Oracle 11.2 introduced a set of new
Query Transformations, among others the ability to coalesce subqueries which means that multiple correlated subqueries can be merged into a number of less subqueries.
Timur Akhmadeev already demonstrated the
basic principles in a blog entry, but when I was recently involved into supporting a TPC-H benchmark for a particular storage vendor I saw a quite impressive application of this optimization that I would like to share here.
In principle the TPC-H benchmark is simple and attempts to simulate typical DWH query workloads (or what was assumed to be a typical DWH workload when it was designed many years ago) with only a rather limited amount of DML in the mix. The query part consists of 22 queries that have to be run one after the other in order to measure the so called "Power" component of the benchmark. Similar 22 queries will then be run concurrently by at least 5 "streams", where each stream runs them in a different (pseudo-randomized) order to measure the so called "Throughput" part of the benchmark. There is also a DML part but it is almost negligible compared to the query load generated.

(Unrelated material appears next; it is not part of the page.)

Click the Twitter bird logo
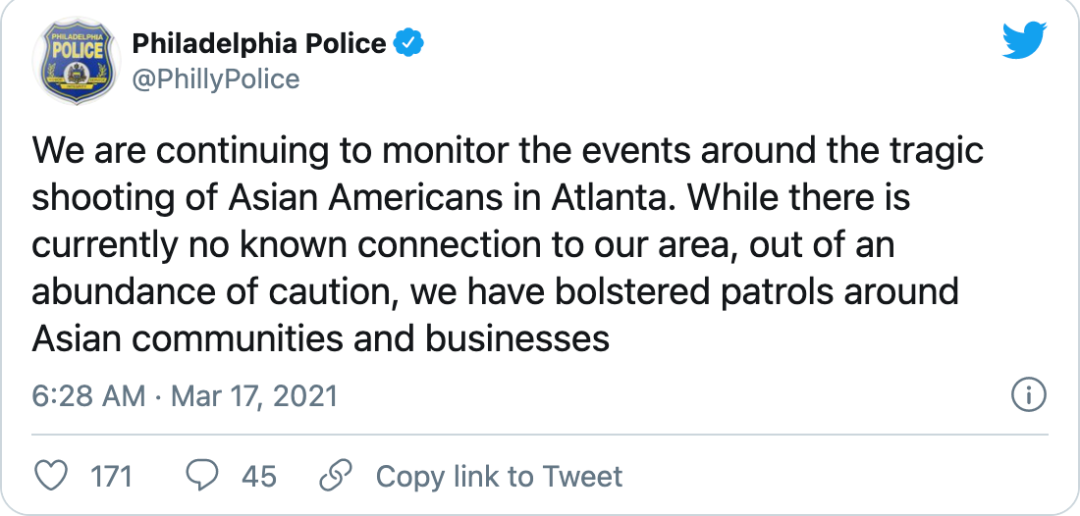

One of the most demanding queries out of the 22 is called "Suppliers Who Kept Orders Waiting Query (Q21)" and looks like this in Oracle SQL:
select
*
from (
select
s_name
, count(*) as numwait
from
supplier
, lineitem l1
, orders
, nation
where
s_suppkey = l1.l_suppkey
and o_orderkey = l1.l_orderkey
and o_orderstatus = 'F'
and l1.l_receiptdate > l1.l_commitdate
and exists (
select
null
from
lineitem l2
where
l1.l_orderkey = l2.l_orderkey
and l2.l_suppkey <> l1.l_suppkey
)
and not exists (
select
null
from
lineitem l3
where
l1.l_orderkey = l3.l_orderkey
and l3.l_suppkey <> l1.l_suppkey
and l3.l_receiptdate > l3.l_commitdate
)
and s_nationkey = n_nationkey
and n_name = 'SAUDI ARABIA'
group by
s_name
order by
numwait desc
, s_name
)
where
rownum <= 100
;
The demanding part of the query is that it accesses the by far largest table LINEITEM
three times: Once in the main query and twice as part of the
correlated subqueries (EXISTS (...L2...) / NOT EXISTS (...L3...)).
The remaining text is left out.